Inégalités et corruption
De plus, la recommandation de M 6 intervient après la diffusion du rapport du Haut-Commissariat au Plan qui établit l’aggravation des inégalités sociales dans le Royaume. « Le niveau de vie des 20% les moins aisés a annuellement progressé de 1,1% entre 2014 et 2022. Pour les 20% les plus aisés, le niveau de vie a annuellement progressé de 1,4% entre 2014 et 2022, une amélioration marquée de 2,8% entre 2014 et 2019… » Les plus pauvres en ville affrontent la hausse globale des prix alimentaires qui touche aussi les légumes, les fruits, les oléagineux, les sardines. Pendant ce temps la corruption persiste au Maroc. En effet les résultats de l’Indice de Perception de la Corruption (IPC) pour l’année 2024, révélés par Transparency Maroc, dressent un constat alarmant de la situation au Maroc. Avec un score de 37, le pays enregistre une baisse d’un point par rapport à 2023, reculant ainsi à la 99ème place mondiale, contre la 97ème l’année précédente. Une dégringolade continue qui s’illustre par la perte de 26 places depuis 2018. Dans son rapport annuel 2023-2024, la Cour des comptes met en évidence l’obstacle que représente la corruption financière et administrative dans le développement socio-économique et dans l’efficacité de la gestion publique. Malgré les protestations de la société civile, le conseil de gouvernement a approuvé un amendement porté par le garde des Sceaux, Abdellatif Ouahbi, visant à empêcher les ONG d’intenter des actions en justice contre les délits portant atteinte aux biens publics, notamment contre les malversations commises par des élus ou des fonctionnaires…
Consensus et contestation
Transparency Maroc n’hésite pas à déclarer en 2025 : « Le Maroc continue de s’enliser dans la corruption systémique ». Une situation de l’agriculture et de la société au Maroc qui ne peut laisser insensible Aziz Akhannouch, actuel Premier ministre et ancien ministre de l’agriculture. Il est aussi à la tête d’une fortune estimée à 2 milliards USD et le patron des stations d’essence de la société Afriquia, premier distributeur de carburants au Maroc…C’est donc la première fois depuis 29 ans que la demande royale intervient. Mais à la différence du roi Hassan II qui usa de décrets (trois fois) pour interdire le sacrifice, M 6 a sollicité son peuple verbalement dans une posture de consensus et non d’autorité. Il n’en reste pas moins que le moqqadem, ce personnage du quartier, relais au quotidien du Makhzen (le palais royal), veillera à la bonne observation de la consigne. Durant le mois de février on a vu la poursuite du soutien d’une large partie de la population aux habitants de Gaza et de nouvelles protestations contre la hausse des prix et le bas niveau des salaires.

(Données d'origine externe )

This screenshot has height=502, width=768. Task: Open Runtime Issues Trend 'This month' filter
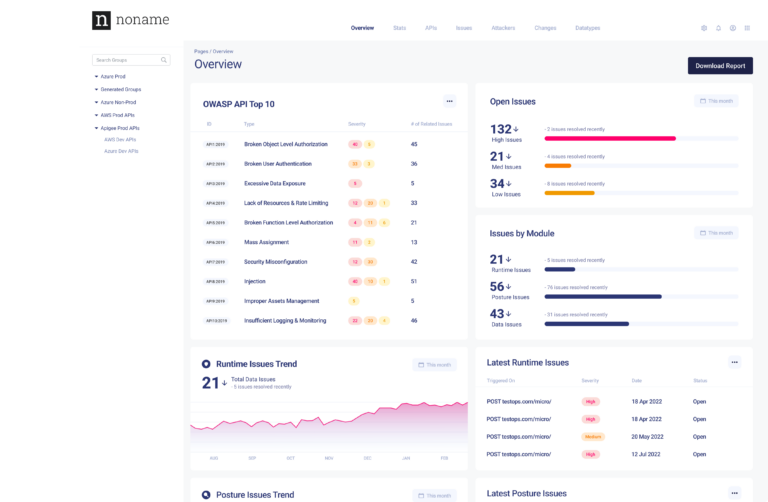(434, 365)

Les lions enragés du Sahel
Mais surtout, le mois dernier, le Bureau Central d’Investigation Judiciaire (BCIJ) de Salé a annoncé le démantèlement du réseau, de ses caches d’armes et de ses finances, de la cellule Les Lions d’Al Khifala Fi Al Maghreb Al Aqssa, la branche sahélienne de DAECH. Le volet officiel et judiciaire de révélation (le BICJ) de la menace sécuritaire et terroriste dissimulait la lente préparation du coup de filet opéré par les services de renseignement du pôle DGSN-DGST. Ce dernier a établi que le responsable de DAECH en cause n’est autre que le libyen Abderrahmane Sahraoui et que l’armement provient du Mali. Une partie des personnes arrêtées auraient des connexions avec des anciens du Polisario et DAECH au Mali et au Niger. La branche africaine de DAECH, pour la sûreté nationale marocaine, dispose encore de cellules dormantes au Maroc et le ramadan aurait pu être l’occasion de coups d’éclat.

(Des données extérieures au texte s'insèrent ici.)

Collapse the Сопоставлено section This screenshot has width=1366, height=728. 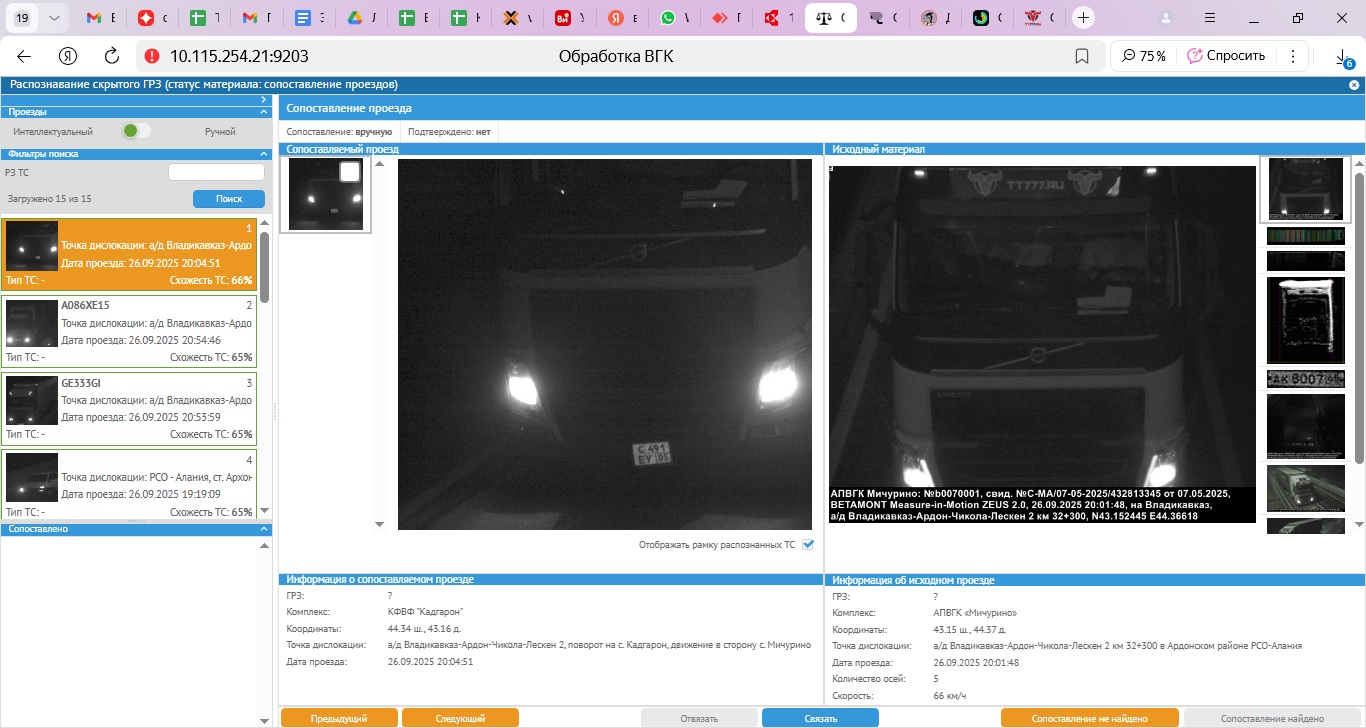(x=264, y=529)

DAECH menace le Maroc car l’organisation considère que le pouvoir de Rabat conforte le régime de Bamako dans sa lutte contre les Groupes armés non étatiques. Sur le terrain le renseignement militaire marocain essaie de dissocier les Touaregs du Front de Libération de l’Azawad de DAECH, comme d’Al Quaïda. Les coups qu’Al Quaïda porte à DAECH incite aussi Abderrahmane Sahraoui à des attentats hors du Sahel, donc au Maroc principalement, afin de regagner en influence. Le BCIJ qui tient le compte des cellules dormantes des organisations terroristes annonce qu’une quarantaine d’entre elles sont en lien avec DAECH au Sahel. Le volet sahélien de DAECH infiltre des combattants avec une formation au Maroc tandis que 130 Marocains identifiés sont enrôlés dans les GANE sahélo-sahariens.